Requirement :: Print the listing below from its opening line through the line holding "#リノベーション (17, 117)", both ends included.
##### Provided data #####
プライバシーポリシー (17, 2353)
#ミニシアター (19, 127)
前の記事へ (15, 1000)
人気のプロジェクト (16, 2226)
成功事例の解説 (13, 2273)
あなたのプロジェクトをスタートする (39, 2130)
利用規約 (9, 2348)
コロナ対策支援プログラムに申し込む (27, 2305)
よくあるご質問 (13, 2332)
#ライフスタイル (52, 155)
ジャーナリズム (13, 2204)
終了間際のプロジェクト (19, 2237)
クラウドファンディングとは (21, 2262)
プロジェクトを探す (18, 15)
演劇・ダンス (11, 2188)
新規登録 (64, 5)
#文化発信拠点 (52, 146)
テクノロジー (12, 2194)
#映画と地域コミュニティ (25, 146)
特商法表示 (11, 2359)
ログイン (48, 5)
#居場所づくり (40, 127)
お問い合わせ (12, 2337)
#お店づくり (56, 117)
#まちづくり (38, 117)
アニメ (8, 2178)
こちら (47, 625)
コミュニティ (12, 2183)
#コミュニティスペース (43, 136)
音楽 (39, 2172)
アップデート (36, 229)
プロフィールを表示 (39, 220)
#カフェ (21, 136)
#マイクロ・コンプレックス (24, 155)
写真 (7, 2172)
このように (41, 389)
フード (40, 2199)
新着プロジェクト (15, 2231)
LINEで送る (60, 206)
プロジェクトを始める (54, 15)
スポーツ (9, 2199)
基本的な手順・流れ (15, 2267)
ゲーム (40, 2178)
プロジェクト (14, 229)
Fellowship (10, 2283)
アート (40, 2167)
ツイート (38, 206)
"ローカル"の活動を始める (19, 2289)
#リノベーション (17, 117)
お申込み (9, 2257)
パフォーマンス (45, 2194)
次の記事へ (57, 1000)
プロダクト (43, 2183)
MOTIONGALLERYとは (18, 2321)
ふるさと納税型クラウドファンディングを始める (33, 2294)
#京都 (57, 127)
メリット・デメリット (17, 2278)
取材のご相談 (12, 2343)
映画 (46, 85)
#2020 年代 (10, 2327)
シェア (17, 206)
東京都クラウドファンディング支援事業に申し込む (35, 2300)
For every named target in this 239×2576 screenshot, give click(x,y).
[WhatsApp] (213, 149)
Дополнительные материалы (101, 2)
#####
Solution to the exercise ::
プライバシーポリシー (17, 2353)
#ミニシアター (19, 127)
前の記事へ (15, 1000)
人気のプロジェクト (16, 2226)
成功事例の解説 (13, 2273)
あなたのプロジェクトをスタートする (39, 2130)
利用規約 (9, 2348)
コロナ対策支援プログラムに申し込む (27, 2305)
よくあるご質問 (13, 2332)
#ライフスタイル (52, 155)
ジャーナリズム (13, 2204)
終了間際のプロジェクト (19, 2237)
クラウドファンディングとは (21, 2262)
プロジェクトを探す (18, 15)
演劇・ダンス (11, 2188)
新規登録 (64, 5)
#文化発信拠点 (52, 146)
テクノロジー (12, 2194)
#映画と地域コミュニティ (25, 146)
特商法表示 (11, 2359)
ログイン (48, 5)
#居場所づくり (40, 127)
お問い合わせ (12, 2337)
#お店づくり (56, 117)
#まちづくり (38, 117)
アニメ (8, 2178)
こちら (47, 625)
コミュニティ (12, 2183)
#コミュニティスペース (43, 136)
音楽 (39, 2172)
アップデート (36, 229)
プロフィールを表示 (39, 220)
#カフェ (21, 136)
#マイクロ・コンプレックス (24, 155)
写真 (7, 2172)
このように (41, 389)
フード (40, 2199)
新着プロジェクト (15, 2231)
LINEで送る (60, 206)
プロジェクトを始める (54, 15)
スポーツ (9, 2199)
基本的な手順・流れ (15, 2267)
ゲーム (40, 2178)
プロジェクト (14, 229)
Fellowship (10, 2283)
アート (40, 2167)
ツイート (38, 206)
"ローカル"の活動を始める (19, 2289)
#リノベーション (17, 117)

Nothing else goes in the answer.